Task directions. Exact copies of the records below are needed, free of pictures.

====== Entries provided ======

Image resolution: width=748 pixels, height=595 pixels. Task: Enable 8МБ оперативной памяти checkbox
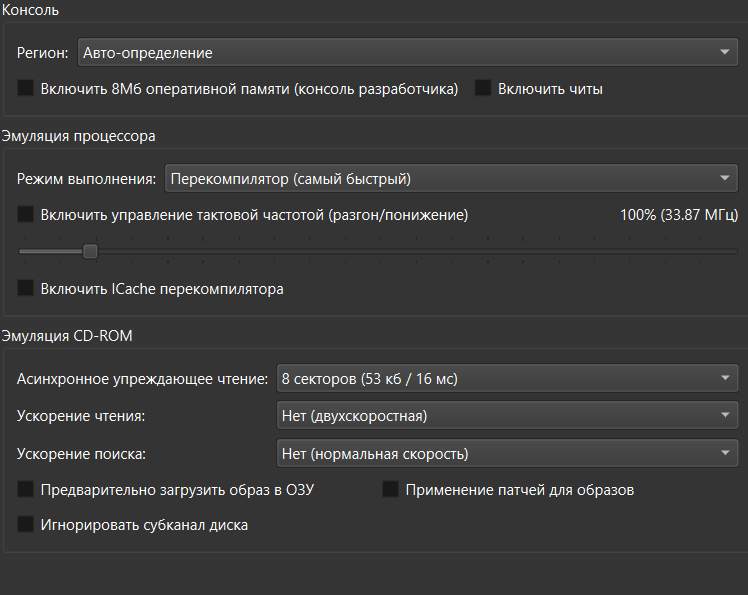[x=26, y=89]
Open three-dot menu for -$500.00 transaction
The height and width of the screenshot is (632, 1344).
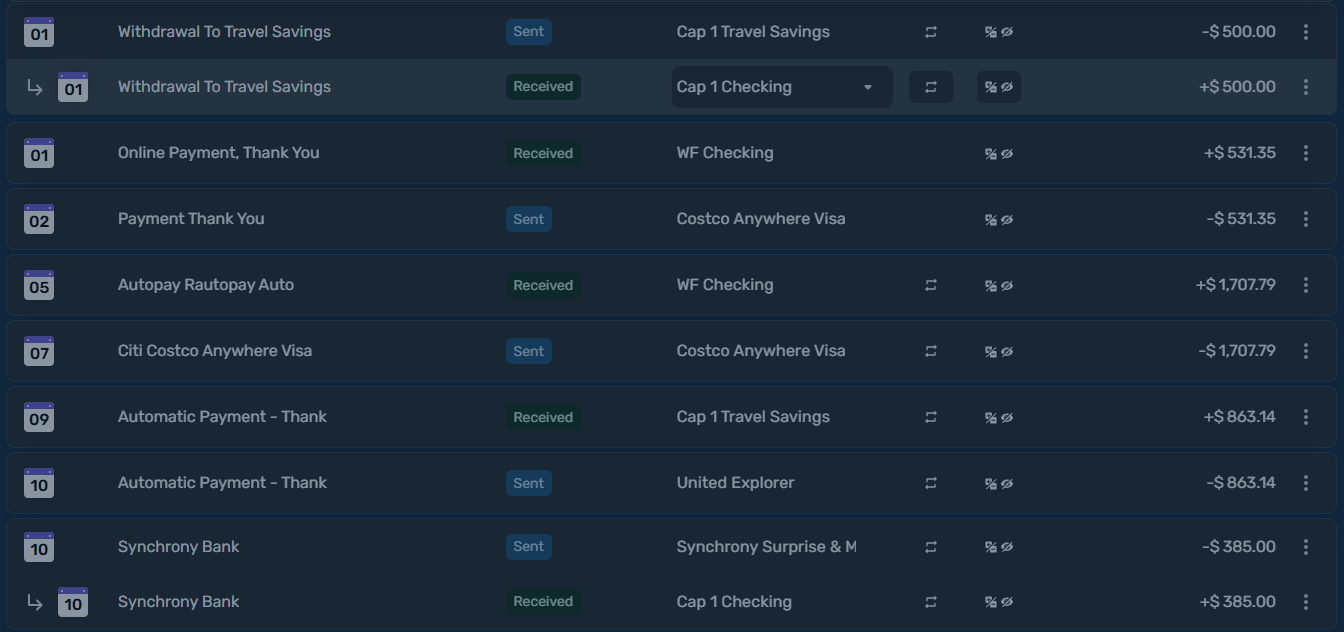1306,32
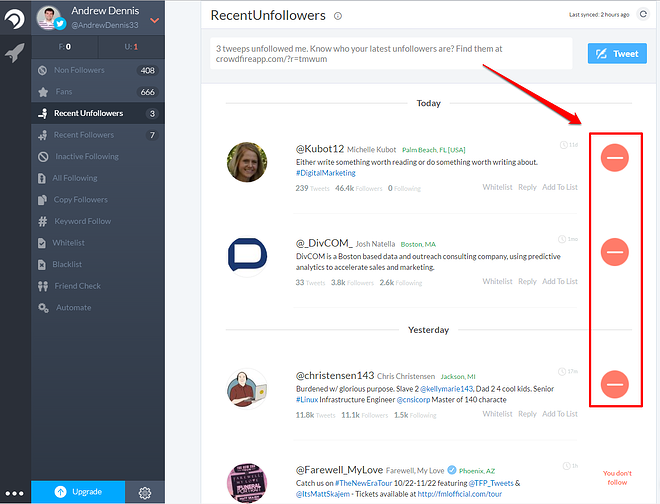Click the refresh sync icon
660x504 pixels.
tap(643, 16)
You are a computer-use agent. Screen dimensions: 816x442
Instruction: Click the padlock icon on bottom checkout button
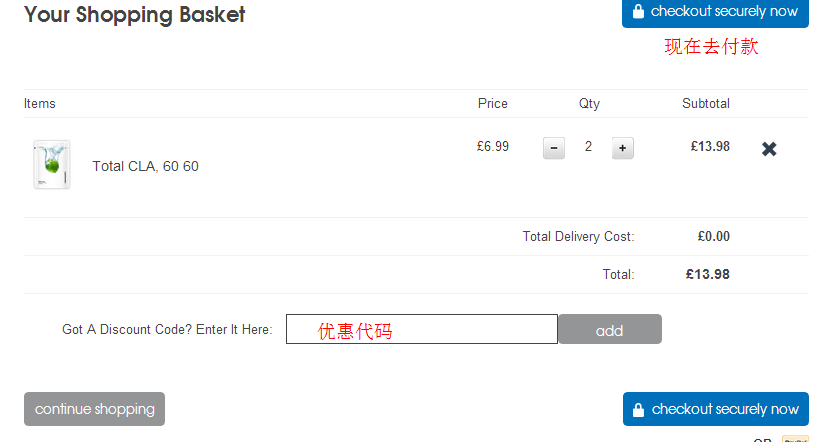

======

Result.
Image resolution: width=748 pixels, height=595 pixels. Task: Enable 8МБ оперативной памяти checkbox
[x=26, y=89]
Open three-dot menu for -$500.00 transaction
The height and width of the screenshot is (632, 1344).
1306,32
Click the refresh sync icon
660x504 pixels.
tap(643, 16)
You are a computer-use agent. Screen dimensions: 816x442
Instruction: Click the padlock icon on bottom checkout button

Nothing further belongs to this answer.